WHAT IS NEEDED
The records that follow are to be given again exactly, with their pictures omitted.

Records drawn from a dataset
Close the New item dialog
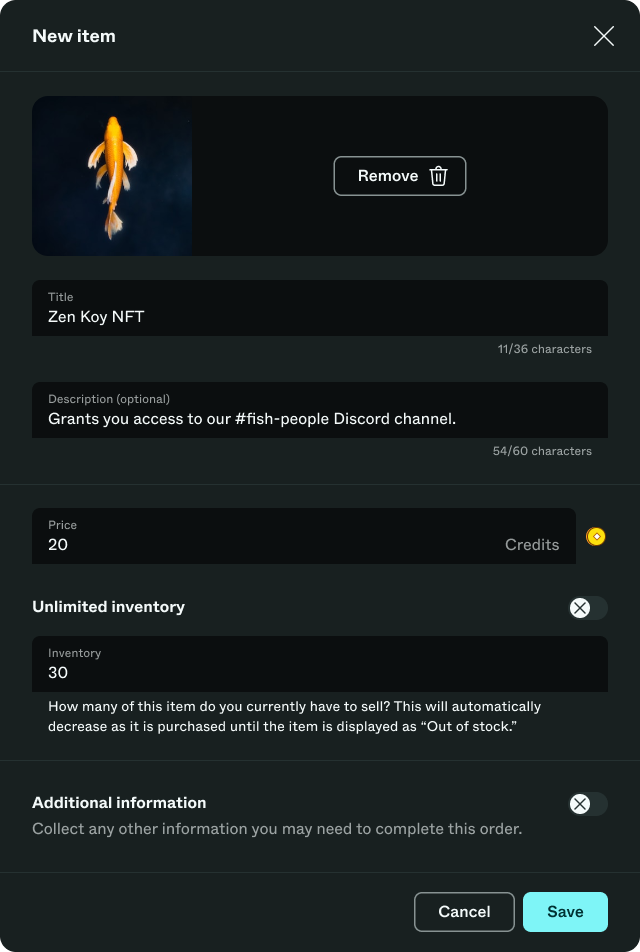The height and width of the screenshot is (952, 640). pos(604,36)
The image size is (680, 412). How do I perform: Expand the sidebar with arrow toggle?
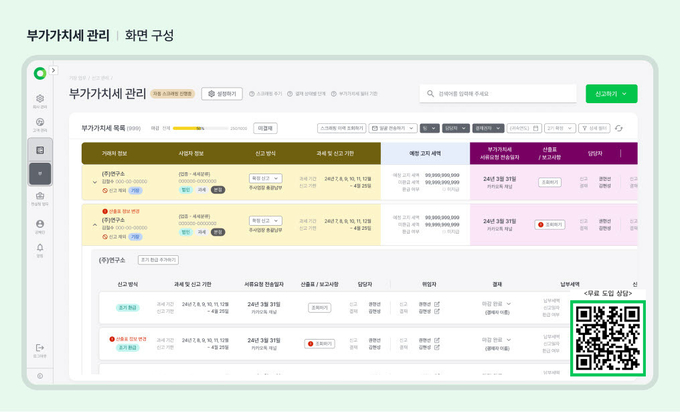(53, 71)
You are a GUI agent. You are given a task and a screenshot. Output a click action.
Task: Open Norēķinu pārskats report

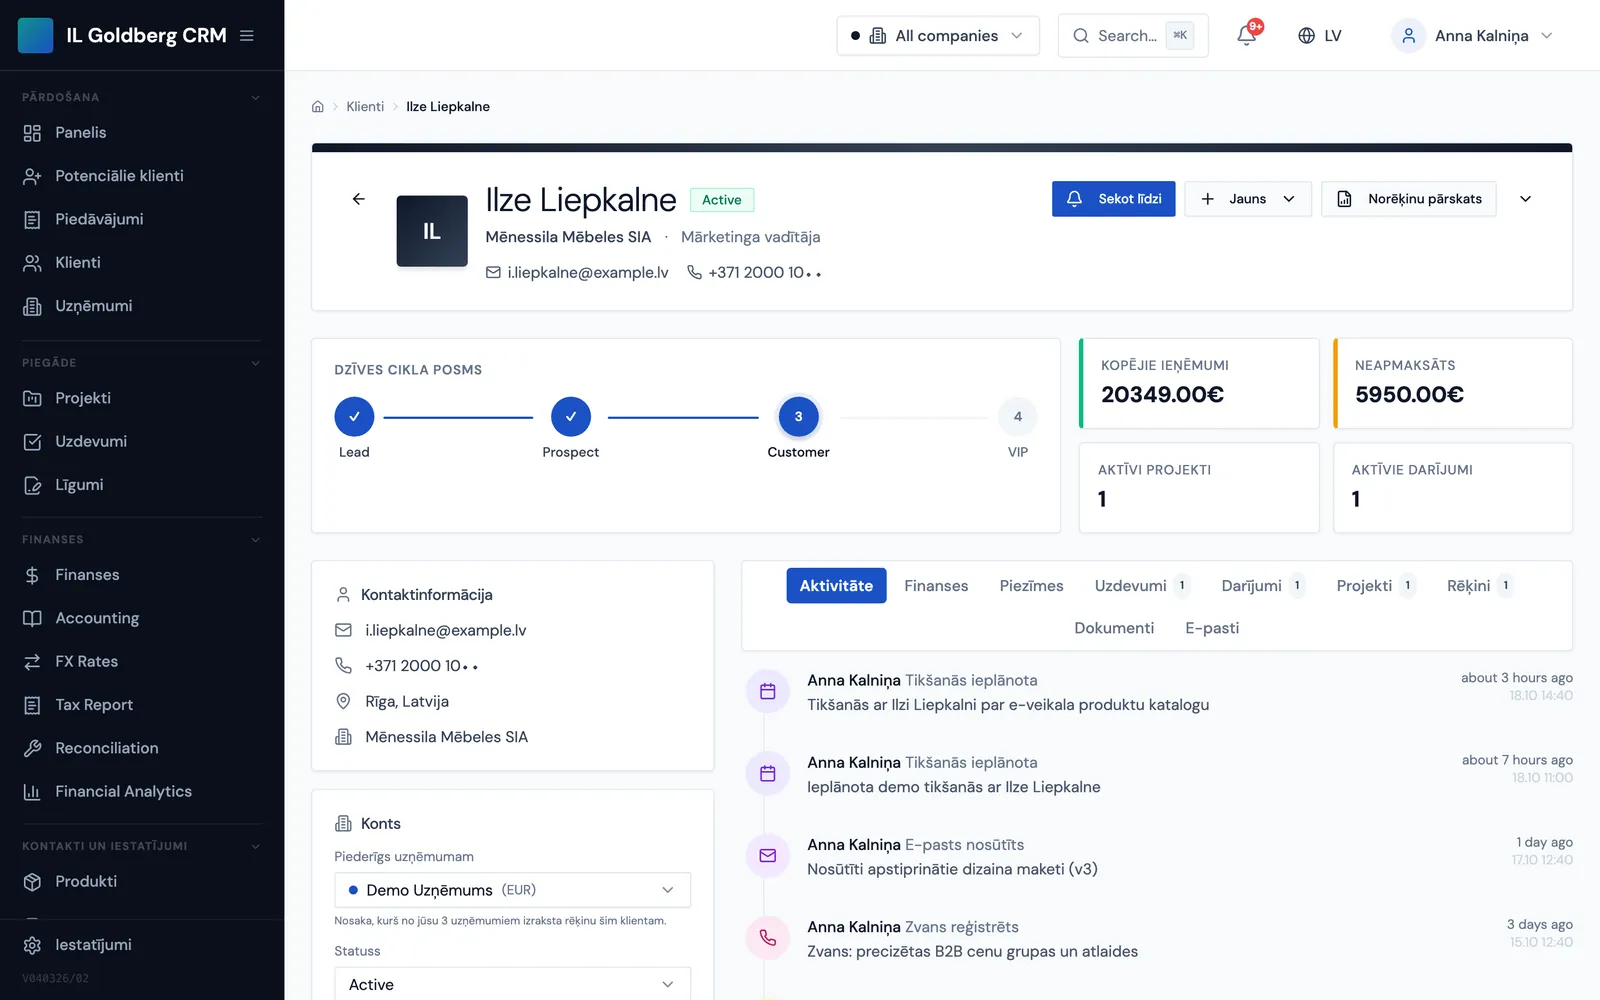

RESULT
Close the New item dialog
The height and width of the screenshot is (952, 640). pos(604,36)
The image size is (680, 412). How do I perform: Expand the sidebar with arrow toggle?
(53, 71)
You are a GUI agent. You are given a task and a screenshot. Output a click action.
Task: Open Norēķinu pārskats report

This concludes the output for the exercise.